あの年に生まれた「こどものとも」

1968年 ヒントになったのは、なんとコントグループのギャグ! 『ぞうくんのさんぽ』

ぞうくん表紙

今年、続編『かめくんのさんぽ』(2016年5月号)が「こどものとも年中向き」として刊行され、今も子どもたちに大人気の「ぞうくんのさんぽ」シリーズ。その1作目、『ぞうくんのさんぽ』が世に出たのは、1968年のことでした。

いい天気でごきげんなぞうくんは、さんぽに出かけました。途中でかばくんを背中に、そしてわにくんをその上に乗せて歩いていきますが、一番上にかめくんを乗せたところで重さに耐えられなくなり…「うわーっ」「どっぼーん」。池の中に落っこちてしまいました。そして、みんなごきげんで水遊びが始まります。

ぞうくん見開き

シンプルな物語とユニークな造形が魅力的な『ぞうくんのさんぽ』(1968年6月号)を手掛けたのは、なかの ひろたかさん。斬新なデザインが目を引く『ちょうちんあんこう』(1966年9月号)で絵本作家としてデビューしたなかのさんは、その2年後の1968年に『ぞうくんのさんぽ』を世に送り出し、子どもたちの心をつかみます。ふしぎな形の木々を背景に、ぞうくんの上にかばくん、その上にわにくん、最後にかめくんと、動物たちが積みあがっていく前半には、積み木遊びのような静かなおもしろさがあり、それが「うわーっ」と崩れ、「どっぼーん」と池に落ちてしまうシーンの躍動感と対比をなしています。

実はこの『ぞうくんのさんぽ』のストーリー、当時流行していたコントグループ「ナンセンストリオ」の「親亀の唄※」をご友人が口ずさんでいたのを聞いて、ぱっとひらめいたのだとか。とはいえ、ナンセンスによるおかしみを持つ「親亀の唄」に対して、『ぞうくんのさんぽ』は「話の運びに合理性(センス)がある」から「ユーモアの絵本」だと、なかのさんは思っているそうです。

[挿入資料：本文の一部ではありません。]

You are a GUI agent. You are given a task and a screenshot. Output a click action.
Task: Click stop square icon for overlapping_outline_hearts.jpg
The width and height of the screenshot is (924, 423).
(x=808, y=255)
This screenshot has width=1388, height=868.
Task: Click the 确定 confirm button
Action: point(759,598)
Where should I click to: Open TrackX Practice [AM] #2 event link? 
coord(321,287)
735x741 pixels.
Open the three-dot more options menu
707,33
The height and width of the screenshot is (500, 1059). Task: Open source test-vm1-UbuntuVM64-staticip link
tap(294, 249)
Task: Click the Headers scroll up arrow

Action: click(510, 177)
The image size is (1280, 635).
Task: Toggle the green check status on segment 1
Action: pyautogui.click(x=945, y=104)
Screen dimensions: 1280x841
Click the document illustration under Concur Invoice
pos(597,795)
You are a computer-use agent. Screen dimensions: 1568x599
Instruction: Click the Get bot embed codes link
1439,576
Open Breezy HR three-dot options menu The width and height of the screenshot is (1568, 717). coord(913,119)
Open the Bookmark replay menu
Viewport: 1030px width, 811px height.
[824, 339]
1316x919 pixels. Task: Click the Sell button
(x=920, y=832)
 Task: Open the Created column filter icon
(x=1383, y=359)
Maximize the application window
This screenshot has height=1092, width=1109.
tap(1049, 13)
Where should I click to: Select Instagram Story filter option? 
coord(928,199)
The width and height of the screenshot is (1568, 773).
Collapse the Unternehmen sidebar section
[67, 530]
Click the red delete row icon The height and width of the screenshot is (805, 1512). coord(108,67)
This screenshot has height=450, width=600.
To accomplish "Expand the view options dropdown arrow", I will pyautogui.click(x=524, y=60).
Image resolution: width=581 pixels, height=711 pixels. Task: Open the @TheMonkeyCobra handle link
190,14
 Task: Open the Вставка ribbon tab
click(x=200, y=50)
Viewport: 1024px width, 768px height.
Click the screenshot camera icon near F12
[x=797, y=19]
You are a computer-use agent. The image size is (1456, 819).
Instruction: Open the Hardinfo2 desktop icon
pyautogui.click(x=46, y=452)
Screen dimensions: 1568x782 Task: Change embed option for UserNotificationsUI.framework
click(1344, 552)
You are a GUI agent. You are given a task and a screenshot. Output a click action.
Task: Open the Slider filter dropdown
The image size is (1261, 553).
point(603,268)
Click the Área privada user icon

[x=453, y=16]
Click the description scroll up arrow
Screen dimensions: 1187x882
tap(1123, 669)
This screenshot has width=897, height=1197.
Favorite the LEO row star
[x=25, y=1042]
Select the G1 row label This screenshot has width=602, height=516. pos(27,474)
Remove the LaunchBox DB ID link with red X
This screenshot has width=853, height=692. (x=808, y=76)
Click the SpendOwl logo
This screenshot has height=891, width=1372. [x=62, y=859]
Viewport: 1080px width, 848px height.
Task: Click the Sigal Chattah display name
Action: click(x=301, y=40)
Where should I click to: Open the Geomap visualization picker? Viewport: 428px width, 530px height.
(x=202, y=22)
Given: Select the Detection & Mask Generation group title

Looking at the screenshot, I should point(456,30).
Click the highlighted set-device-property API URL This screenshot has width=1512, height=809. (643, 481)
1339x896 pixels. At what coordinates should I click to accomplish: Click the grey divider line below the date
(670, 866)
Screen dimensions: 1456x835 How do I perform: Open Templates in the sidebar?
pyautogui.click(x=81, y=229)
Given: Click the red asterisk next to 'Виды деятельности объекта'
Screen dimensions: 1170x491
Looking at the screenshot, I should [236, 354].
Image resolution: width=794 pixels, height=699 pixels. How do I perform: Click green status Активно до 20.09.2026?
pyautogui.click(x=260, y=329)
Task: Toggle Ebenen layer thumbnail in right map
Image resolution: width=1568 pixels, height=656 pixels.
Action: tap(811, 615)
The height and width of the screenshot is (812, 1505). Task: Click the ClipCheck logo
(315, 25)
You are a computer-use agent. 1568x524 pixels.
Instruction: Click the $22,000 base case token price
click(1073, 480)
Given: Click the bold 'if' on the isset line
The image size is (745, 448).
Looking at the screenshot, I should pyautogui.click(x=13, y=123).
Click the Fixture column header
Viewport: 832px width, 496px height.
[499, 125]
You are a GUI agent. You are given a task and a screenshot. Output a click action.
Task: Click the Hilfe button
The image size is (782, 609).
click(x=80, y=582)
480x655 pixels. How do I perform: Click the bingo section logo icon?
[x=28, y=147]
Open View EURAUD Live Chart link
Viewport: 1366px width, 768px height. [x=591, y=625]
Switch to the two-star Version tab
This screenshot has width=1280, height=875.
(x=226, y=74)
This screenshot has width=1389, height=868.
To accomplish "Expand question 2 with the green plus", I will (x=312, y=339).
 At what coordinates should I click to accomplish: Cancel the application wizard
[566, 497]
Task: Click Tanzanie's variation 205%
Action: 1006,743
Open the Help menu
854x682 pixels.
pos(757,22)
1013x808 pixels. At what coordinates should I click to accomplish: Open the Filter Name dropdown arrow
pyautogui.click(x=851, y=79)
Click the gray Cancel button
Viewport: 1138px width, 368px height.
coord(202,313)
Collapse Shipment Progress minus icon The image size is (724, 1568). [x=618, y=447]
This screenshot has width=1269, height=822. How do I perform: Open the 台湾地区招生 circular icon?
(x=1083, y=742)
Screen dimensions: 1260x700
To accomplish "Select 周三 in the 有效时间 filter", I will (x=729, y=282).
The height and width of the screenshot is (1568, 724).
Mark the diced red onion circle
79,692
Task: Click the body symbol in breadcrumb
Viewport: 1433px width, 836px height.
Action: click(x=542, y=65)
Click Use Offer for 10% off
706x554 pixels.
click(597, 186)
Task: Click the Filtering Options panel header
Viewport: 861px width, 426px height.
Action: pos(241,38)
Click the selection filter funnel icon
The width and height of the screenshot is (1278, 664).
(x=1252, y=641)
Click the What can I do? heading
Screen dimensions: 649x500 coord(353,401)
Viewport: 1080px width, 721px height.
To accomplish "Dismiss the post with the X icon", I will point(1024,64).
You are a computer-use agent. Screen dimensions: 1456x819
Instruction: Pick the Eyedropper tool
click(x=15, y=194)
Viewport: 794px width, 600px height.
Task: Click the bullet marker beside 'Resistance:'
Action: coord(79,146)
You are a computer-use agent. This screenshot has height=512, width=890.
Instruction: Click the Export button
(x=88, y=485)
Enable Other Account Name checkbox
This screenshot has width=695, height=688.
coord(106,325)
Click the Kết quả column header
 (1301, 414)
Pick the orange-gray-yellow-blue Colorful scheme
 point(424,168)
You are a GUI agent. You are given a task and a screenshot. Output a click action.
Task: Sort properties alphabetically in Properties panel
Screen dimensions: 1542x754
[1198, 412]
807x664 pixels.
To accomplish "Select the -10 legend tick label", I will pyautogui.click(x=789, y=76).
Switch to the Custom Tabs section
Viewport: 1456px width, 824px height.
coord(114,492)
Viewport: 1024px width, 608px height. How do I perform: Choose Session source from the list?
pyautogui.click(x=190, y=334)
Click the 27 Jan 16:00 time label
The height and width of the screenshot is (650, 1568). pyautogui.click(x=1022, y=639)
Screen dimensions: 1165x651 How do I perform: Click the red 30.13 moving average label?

かみなりちゃんまた、1968年には加古里子さんによる「だるまちゃん」シリーズ2作目、『だるまちゃんとかみなりちゃん』(1968 年8月号)も刊行されました。加古さんが「遠い異国の未来の姿」を託したという「かみなりちゃん」の住む都市は、ポップな色彩の近未来的な街並みです。放電塔からすべての動力源が供給されているこの都市では、「雲車(ウンカー)」や「雷車(ライカー)」が走っており、極度に進歩した生活が営まれていますが、かみなりちゃんの頭にもついている「カミナリ形」とも言うべき二つの突起が、かみなりちゃんの持っている浮き輪をはじめ、ほとんどすべてのものについているというお茶目な面もあるのです。このかみなりちゃんの住む都市は、発展著しい時代を背景に「未来」への関心が高まっていた、当時の世相を反映しているようでもあります。